# Recommendations on how to take up drum programming



## cGoEcYk (Nov 9, 2015)

Hello, I have been advancing my home recording over the years. I took up recording because my band members moved away and I still wanted to work on compositions. I am mainly a bassist but took up and leveled up my guitar playing and gear so that I could keep on writing. 

I am finally at a point where I can get decent enough recordings. The next step is to get basic drums involved. My hope would be to program some basic enough stuff for two purposes- 1) to show my (remote) human drummer a general idea of what I was thinking 2) to hear how my engineering pans out vs a mix with drums. 

What do you guys recommend? How would you recommend someone starting out to proceed? I have the basic studio gears and record everything with tempo maps.


----------



## elkinz (Nov 9, 2015)

EZdrummer2 is pretty killer if you are looking for an *easy* to use midi drum program. The expansions sound awesome, and programming beats is easy - it just takes time, patience, and a bit of creativity! Iv been jamming the made of metal expansion and its fantastic for a variety of genre applications too. I'm pretty keen to try the new Progressive expansion though!

I started programming drums just by doing it to be honest. Just experiment and read tutorials and watch videos and youll pick it up super fast  Try make beats to one of your riffs, and slowly increase the complexity of it. And try using different velocity of hits to get that real drummer feel!


----------



## ikarus (Nov 9, 2015)

there you go:

Drum programming - The Ultimate Guide to Programming Drums

it is worth it


----------



## Audacis (Nov 10, 2015)

The way I picked up programming was learning to play some rudimentary beats myself. I played drums for a few years, but I've since been unable to get behind a kit in forever.

Once you've got a decent drum VSTi or AU installed (and there's a couple of good free ones out there if you don't want to fork out for the Toontrack stuff), I'd try watching actual drummers playing. Get up to speed on the basics so you get a feel for how the drums are actually played, and when it comes to programming, be sure that an actual drummer could play it. 

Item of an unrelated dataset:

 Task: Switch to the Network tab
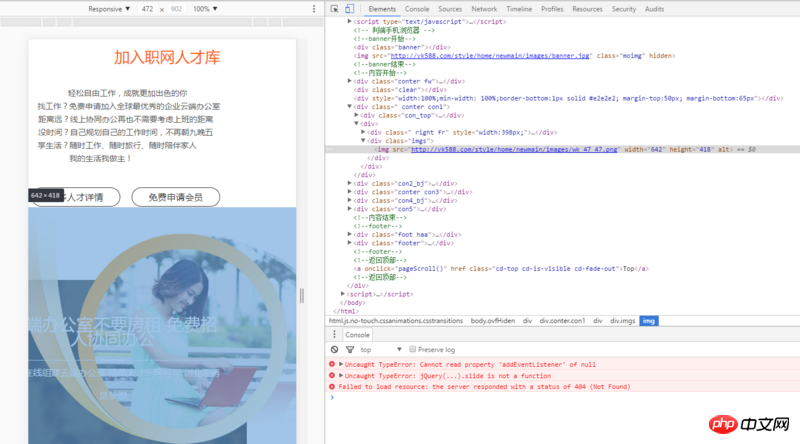tap(484, 8)
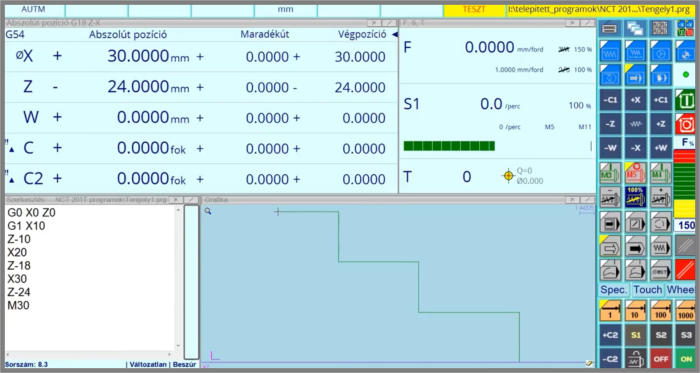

For example, when going in for a tom fill or something that requires both hands, don't keep the hi-hats or cymbals going, since a drummer will most likely not be playing them all at the same time with just two hands. 

You should definitely check out drum tutorials on youtube, or watch people playing drum covers. A great channel is Drumeo, where they've got a little bit of everything (beginner to advanced) explained slowly and clearly with examples and notation available.

Also important is dynamics; ghost notes, accents and the like. 

I learned a lot of what I know from drummers like Gavin Harrison. He's got some neat tricks to even out odd time signatures if you're in to any of that weirdness. 

And if you're still not sure, most drum programs tend to have grooves built in that you can just drag and drop on to the grid in your DAW. Good place to start! Check out how those grooves are constructed, or spend some time trying to program drums along to songs that you really like. I learned a lot of songwriting bits and pieces from trying to tab out (accurately!) songs by artists that I really admired using Guitar Pro.


----------



## cGoEcYk (Nov 13, 2015)

Thanks for the tips everyone! Once I started looking at the options these softwares seem really powerful and awesome. I'm starting to think Superior Drummer 2.0 because they sampled each drum like 5,000 times. If I get around to producing my own jams my priority would be to make things sound more realistic over super flawless pristine. I am thinking with the extra samples and all that I can make it sound more real/a lil dirtier if the time is invested in the detail.


----------



## Audacis (Nov 13, 2015)

I think one way to get it sounding "real" is to humanize it a bit.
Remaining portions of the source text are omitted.